Le responsable, qui vit en exil aux Etats-Unis, assure être prêt à mener une transition démocratique en Iran, disant avoir élaboré "un plan pour les 100 premiers jours suivant la chute du régime, ainsi que pour la reconstruction et la stabilisation à long terme de notre pays", promettant par ailleurs une normalisation avec Israël.
"Je vais retourner en Iran", a-t-il encore affirmé, ajoutant considérer être "le seul à pouvoir garantir une transition stable".
"Aujourd'hui, alors que mes compatriotes font appel à moi pour prendre les rênes, je réaffirme l'engagement que j'ai pris toute ma vie en prenant la tête du mouvement qui permettra de reprendre notre pays aux forces hostiles anti-iraniennes qui l'occupent et tuent ses enfants", a-t-il dit.
Héritier du trône du chah d'Iran, Reza Pahlavi, 65 ans, vit en exil aux Etats-Unis depuis la révolution de 1979, qui a renversé son père. Il s'érige aujourd'hui en figure de ralliement dans le mouvement de contestation secouant son pays.
Son nom est revenu dans les cortèges depuis le 28 décembre, date du début des manifestations, avec le slogan "Pahlavi bar migarde!" ("Pahlavi va revenir!").
L'ancien prince héritier, qui assure depuis longtemps ne pas revendiquer le trône, reste cependant une figure clivante, y compris au sein de l'opposition iranienne, très divisée.
"Le peuple iranien prend des mesures décisives sur le terrain.

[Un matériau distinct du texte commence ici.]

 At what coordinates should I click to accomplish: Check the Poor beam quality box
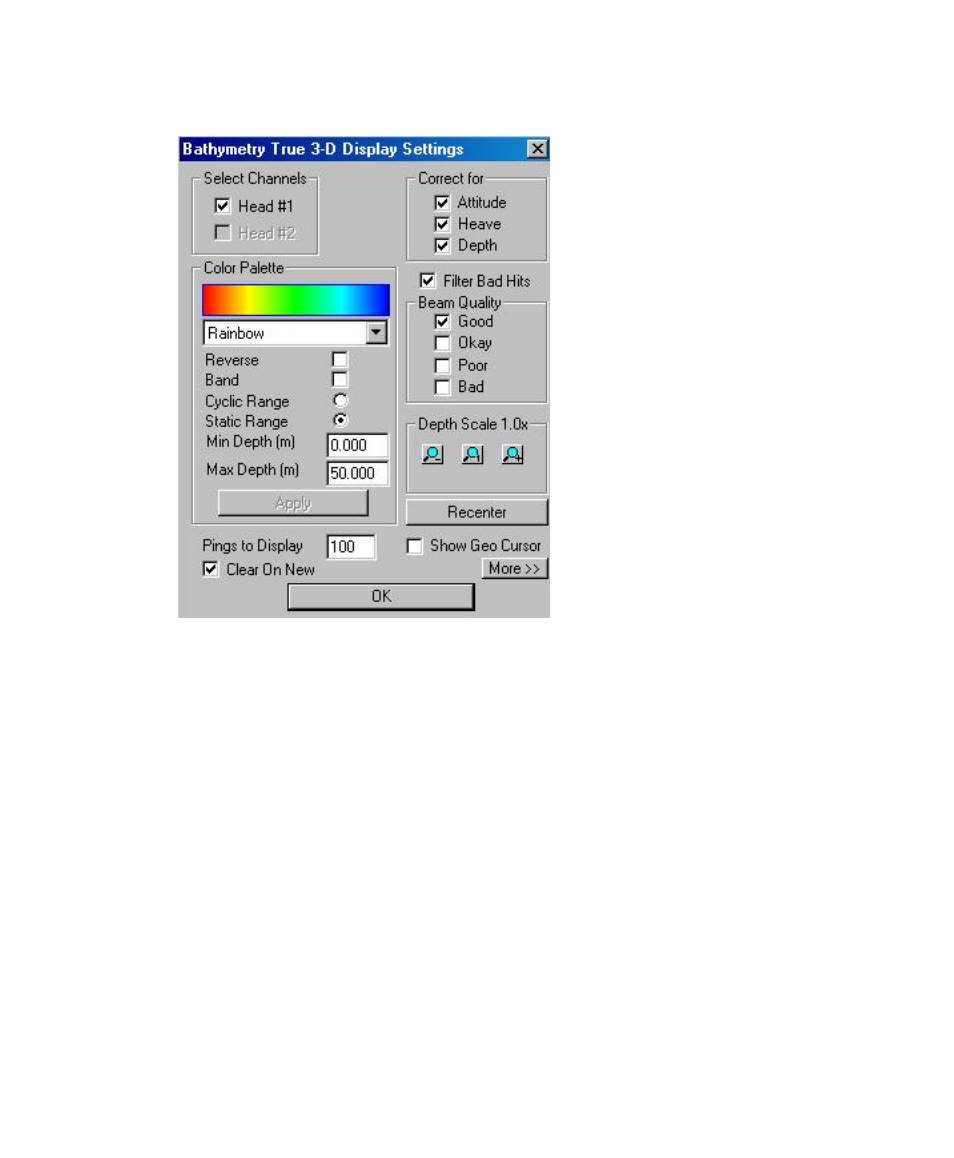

Il est maintenant temps que la communauté internationale se joigne pleinement à lui", a-t-il ajouté.
La vague de protestation en Iran a pour l'instant été étouffée par une violente répression qui a fait des milliers de morts, selon des experts et des ONG, une semaine après le début d'imposantes manifestations contre le pouvoir, parmi les plus importantes depuis la proclamation de la République islamique en 1979.
- Appel à Macron -
"Il ne s'agit plus d'une simple répression, mais d'une occupation étrangère vêtue de robes cléricales", a déclaré M. Pahlavi.

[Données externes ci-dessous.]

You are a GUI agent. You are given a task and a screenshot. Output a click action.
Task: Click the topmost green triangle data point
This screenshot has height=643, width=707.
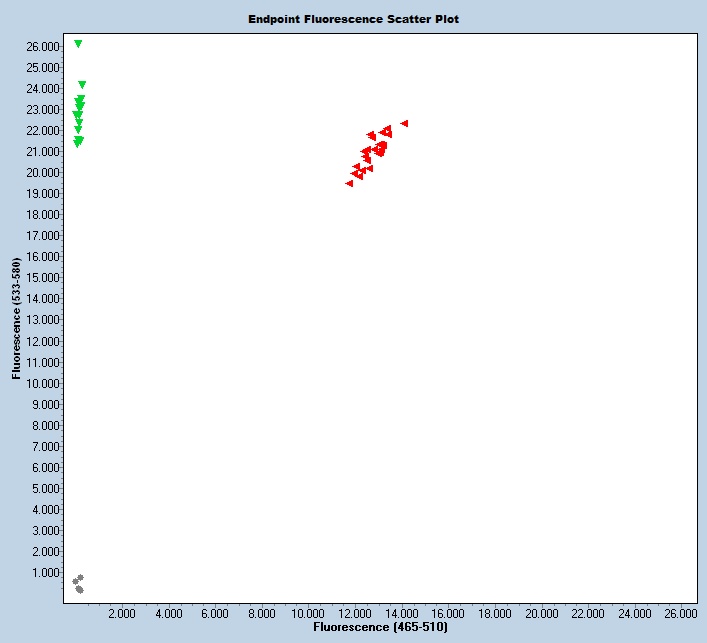point(78,44)
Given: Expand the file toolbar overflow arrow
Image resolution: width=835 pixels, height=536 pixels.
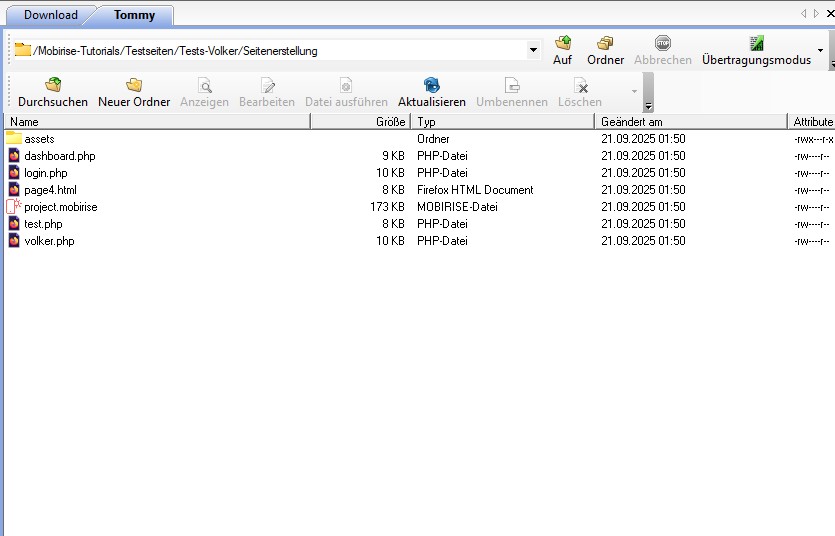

"Ali Khamenei (le guide suprême iranien) et ses sbires ont commis des crimes de masse contre le peuple iranien et contre l'humanité tout entière", selon lui.
Il a appelé la communauté internationale à "protéger le peuple iranien en affaiblissant la capacité répressive du régime", en menant notamment des "frappes chirurgicales" contre les dirigeants des Gardiens de la révolution islamique et leur infrastructure de commandement et de contrôle.
Donald Trump a menacé à plusieurs reprises d'intervenir contre la répression meurtrière du gouvernement iranien à l'encontre des manifestants, assurant que "l'aide (était) en route".
Mais le président américain s'est gardé pour le moment d'agir, affirmant même mercredi avoir été informé "par des sources très importantes" que "les tueries (avaient) pris fin" en Iran et que les exécutions prévues de manifestants n'auraient finalement "pas lieu".
Interrogé à ce sujet M. Pahlavi a répondu: "Je crois que le président Trump est un homme de parole et qu'il finira par se ranger du côté du peuple iranien, comme il l'a dit".
S'adressant au président français, Emmanuel Macron, dont la réponse face à la répression en Iran a pu être jugée timorée, M. Pahlavi l'a incité à envoyer "un message clair" de soutien aux Iraniens.
"Le choix est très simple à faire, et je conseille au président français, si je peux me permettre, d'écouter l'appel de millions d'Iraniens qui se tournent vers le monde libre et disent: +Que dites-vous, êtes-vous avec nous? Et j'espère que le président français dira finalement qu'il se range aux côtés du peuple iranien", a-t-il dit.